I have a few deal on used barudan that we also have in mind. 

thanks


----------



## Graphicsforme (Oct 29, 2016)

naldopr said:


> good evening
> we have been research and looking for suggestion here and other forums.
> since is hard to choose I will like to get feed back from real user
> we have Rep and technician from both brands tajima and barudan locally
> ...


 From what i know Tajima an industry brand and is a very well recognized brand and most programs will recognize it. Our embroider uses only tajima they are workhorses. I have not heard of the other brand much.


----------



## digidana (Jun 20, 2016)

i've used a tajima and it was a great machine, but barudan is generally acknowledged to be the best. i have one customer that switched from tajima to barudan and she recommends the barudan 100% over the tajima.


----------



## EmbroidTek1 (Sep 27, 2016)

Barudan is not the most expensive brand. Your gonna find the Tajima costs several thousand more. In my opinion Barudan vs Tajima isn't really a debate. I feel like the ZSK vs Barudan is a closer contest. ZSK has a better mouse trap then the Tajima as well. I went to the trade show with a customer who was gonna buy a Happy 6 Head but he ended up with a Tajima because the Happy sales person was rude and disrespectful to him.


----------



## SunEmbroidery (Oct 18, 2007)

It sounds like the local techs are two different people. But, if its one person I would ask them which they prefer. Can you possibly have a few of your hat designs sewn out on each machine using the same hat style and speed?
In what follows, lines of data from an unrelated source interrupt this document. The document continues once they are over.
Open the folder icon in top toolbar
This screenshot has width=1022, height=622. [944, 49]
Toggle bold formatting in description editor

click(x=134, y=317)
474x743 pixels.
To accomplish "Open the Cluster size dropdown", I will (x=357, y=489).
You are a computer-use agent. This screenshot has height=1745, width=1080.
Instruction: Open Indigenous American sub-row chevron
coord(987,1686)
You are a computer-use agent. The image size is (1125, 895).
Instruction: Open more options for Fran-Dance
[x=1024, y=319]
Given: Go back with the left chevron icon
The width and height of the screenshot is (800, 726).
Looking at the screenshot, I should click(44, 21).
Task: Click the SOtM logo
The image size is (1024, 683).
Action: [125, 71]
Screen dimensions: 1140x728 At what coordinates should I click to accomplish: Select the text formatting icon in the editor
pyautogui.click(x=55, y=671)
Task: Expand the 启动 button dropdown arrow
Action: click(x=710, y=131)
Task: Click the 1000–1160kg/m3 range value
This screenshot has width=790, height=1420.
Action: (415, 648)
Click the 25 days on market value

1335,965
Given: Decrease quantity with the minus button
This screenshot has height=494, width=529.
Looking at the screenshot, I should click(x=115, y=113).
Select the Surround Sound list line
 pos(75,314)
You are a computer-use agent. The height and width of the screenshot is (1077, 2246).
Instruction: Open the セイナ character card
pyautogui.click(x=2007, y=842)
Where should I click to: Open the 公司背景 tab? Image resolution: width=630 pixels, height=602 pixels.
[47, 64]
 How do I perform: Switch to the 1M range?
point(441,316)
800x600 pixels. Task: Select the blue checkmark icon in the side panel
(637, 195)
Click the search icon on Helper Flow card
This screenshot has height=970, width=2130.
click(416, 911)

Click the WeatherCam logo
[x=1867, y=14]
Is the sewing area for hats the same on both machines? How do the warranties compare?


----------



## holcomb (Dec 5, 2007)

I would recommend Tajima. I have used them for 21 years and currently have 3-singles, 2-six heads and one 8-head. Service from Hirsch has been excellent. We have a tech come in once a year to do PM on everything. The key is to do daily, weekly, and monthly maintenance. I would suggest buying a 6-head instead of a 4-head simply because you are going to be able to get 50% more done with the same amount of labor.


----------